WHAT YOU NEED TO KNOW BEFORE STARTING HRT

With menopause care being hit and miss depending on the training your GP or gynaecologist has had, arming yourself with information has never been so important. Here are a few important points you need to know to challenge the misconceptions in menopause care.

If your 45 or over you don’t need blood tests.

Blood results to diagnose menopause or perimenopause are unreliable as hormones fluctuate in the early stages. A blood test is just a snapshot in time of what is happening and doesn’t reveal the whole picture. The NICE guidelines say that if you if you are over 45, menopause can be diagnosed by the clinical symptoms, without the need for blood tests. Blood tests may still be done to rule out other conditions that could be causing your symptoms.

If you’re still having periods you can still receive HRT.

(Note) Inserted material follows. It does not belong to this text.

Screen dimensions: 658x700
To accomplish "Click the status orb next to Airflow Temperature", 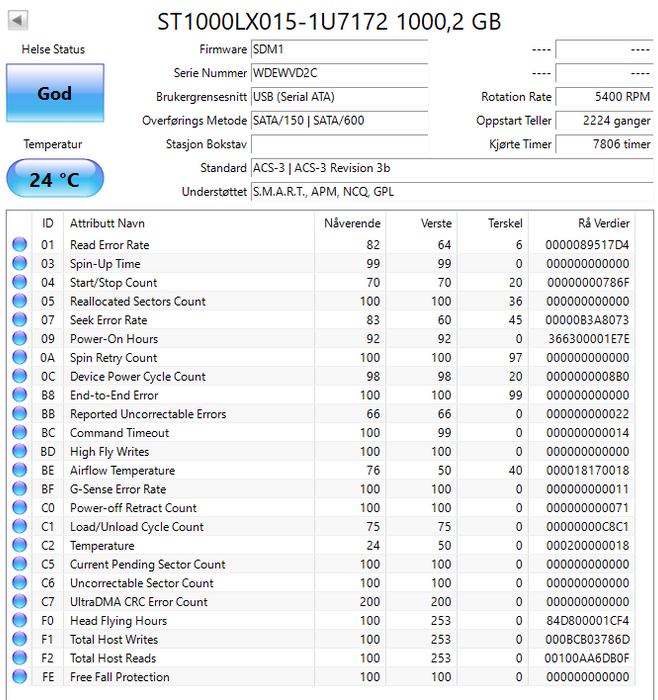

You don’t have to have stopped your periods before seeking help or treatment. In perimenopause your periods will often become irregular or sometimes heavier before they stop, and symptoms are often the worst in perimenopause. Cyclical HRT is prescribed when you are still having periods, and continuous HRT after your periods have stopped for a year.

If someone in your family has had breast cancer, you may still be able to have HRT.

This is a common misconception amongst patients and clinicians. Women with a family history of breast cancer need a thorough assessment to look at their risks. If, for example, you have one family member who had breast cancer over the age of 40, you can usually still have HRT. Your clinician will talk to you about how to bring down your risk through modifying lifestyle, and prescribe the safest form of HRT. Women who have multiple relatives diagnosed with breast cancer, or relatives who were diagnosed earlier than age 40, need a referral to genetics clinic before they can decide on the safety of HRT.

If you have had a blood clot or someone in your family has, you can still have HRT. However, you should only have it through the skin (transdermal HRT).

Transdermal HRT (gel or a patch) enters the bloodstream by bypassing the stomach and liver. Unlike oral HRT, it does not activate clotting factors in the liver, and has no increased risk of a blood clot.

If you have high blood pressure, diabetes, migraines, are overweight or a smoker you should have HRT via a patch or gel.

Transdermal HRT (patch or gel) is safer in this group of women as it has a lower risk of stroke.

Body identical HRT has the same molecular structure as a woman’s hormones.

For women who are worried about risk factors (eg. family history of breast cancer, or are overweight) body identical HRT is the safest form of HRT. The oestrogen that comes in most forms of modern HRT is body identical, and Utrogestan (micronized progesterone) is the body identical form of progesterone.